WILLIAMSTON, MIch.– With a play title like 9 Parts of Desire scheduled in the month of hearts and romance, one would think that it might be a play with the entanglements of a love story. That is far from the case with this one-actor play presented by The Williamston Theatre.

Heather Raffo’s 9 Parts of Desire is a seriously moving play about the lives of nine separate Iraqi women and their intense life struggles in a war-torn Muslim country where the rights of women are somewhere below that of family pets. Women represent half the population in Iraq, but are almost invisible in public. In this ultra-conservative society, a woman’s place is neither at school nor at work, but out of sight at home.

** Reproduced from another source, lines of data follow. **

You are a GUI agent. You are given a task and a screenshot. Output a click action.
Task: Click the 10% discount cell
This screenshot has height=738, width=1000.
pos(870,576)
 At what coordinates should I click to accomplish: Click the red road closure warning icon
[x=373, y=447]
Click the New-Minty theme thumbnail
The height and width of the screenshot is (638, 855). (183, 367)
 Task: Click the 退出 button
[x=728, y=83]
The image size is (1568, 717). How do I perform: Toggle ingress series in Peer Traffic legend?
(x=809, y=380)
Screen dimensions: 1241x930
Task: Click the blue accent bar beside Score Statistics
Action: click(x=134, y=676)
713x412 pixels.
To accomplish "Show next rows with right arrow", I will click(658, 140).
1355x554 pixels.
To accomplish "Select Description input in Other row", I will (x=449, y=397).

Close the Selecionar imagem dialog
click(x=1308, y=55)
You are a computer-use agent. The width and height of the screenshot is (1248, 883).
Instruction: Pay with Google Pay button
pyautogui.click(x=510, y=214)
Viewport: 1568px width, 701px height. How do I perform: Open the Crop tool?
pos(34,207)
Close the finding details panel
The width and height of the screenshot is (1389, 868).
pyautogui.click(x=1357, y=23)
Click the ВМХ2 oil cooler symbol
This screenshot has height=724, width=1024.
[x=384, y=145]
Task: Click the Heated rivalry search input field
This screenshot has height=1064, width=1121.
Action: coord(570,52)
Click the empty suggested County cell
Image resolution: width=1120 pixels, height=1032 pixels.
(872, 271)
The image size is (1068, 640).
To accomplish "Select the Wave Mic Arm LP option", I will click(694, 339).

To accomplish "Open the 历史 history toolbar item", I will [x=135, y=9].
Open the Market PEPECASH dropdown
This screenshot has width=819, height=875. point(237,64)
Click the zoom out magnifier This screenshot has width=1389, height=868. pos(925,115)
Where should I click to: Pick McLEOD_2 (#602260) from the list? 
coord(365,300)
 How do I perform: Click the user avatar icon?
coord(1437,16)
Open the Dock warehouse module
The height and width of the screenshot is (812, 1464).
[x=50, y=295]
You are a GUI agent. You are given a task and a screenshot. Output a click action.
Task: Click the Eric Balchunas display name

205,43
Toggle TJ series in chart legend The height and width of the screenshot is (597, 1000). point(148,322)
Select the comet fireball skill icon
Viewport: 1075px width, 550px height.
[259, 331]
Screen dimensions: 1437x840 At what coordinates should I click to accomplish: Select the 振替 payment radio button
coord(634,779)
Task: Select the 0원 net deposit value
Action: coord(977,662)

Heather Raffo, an Assyrian American with roots in Michigan, formed the premise for this production on a trip to the Saddam Art Center in Baghdad in 1993, not long after Operation Desert Storm. She developed and acted in the first productions of the show in the early 2000’s.

Only one actor conveys the stories of all nine women, Sarab Kamoo, who is also co-director of this production. Kamoo, always a very physical actress ready to take on anything, uses different movements, vocal techniques, with added costuming strategies designed by Karen Kangas-Preston to make her characters stand out as separate and distinct women.

There are nine different women portrayed: a traditional Iraqi woman in a traditional black chador drowning lost shoes in the river; a woman dealing with life as an artist that only paints nudes in a country that seeks to cover every woman from head to toe; a loud bedouin sharing her story about past husbands and life away from Iraq in London; a drunk complaining about Sadam Hussein and being stuck in a civil war-torn country divided by two tribal traditions; a pregnant doctor explaining about the problems Iraqi people have due to the radiation from past bombing attacks; a young girl dealing with the loss of her father due to words she casually said at school in front of unforgiving law enforcement; a tour guide showing where people died due to bombings; an Iraqi-American dealing with losing communication with family overseas; and a woman who steals the prop pieces that specifically distinguish some of the other characters, and attempts to sell them to tourists.

John Lepard helps Kamoo disseminate her characters with musical selections paired with different moments when the character vignettes occurred. Lepard’s music and Becca Bedell’s lighting black out techniques give Kamboo time to don or remove the black chador and move from properly placed character props in order to flow from one character to another with a definitive change. It may be a directorial choice to lessen the moments between vignettes, but in doing so some of the characters began to bleed into one another. Juggling nine characters in the air is tricky for any actor.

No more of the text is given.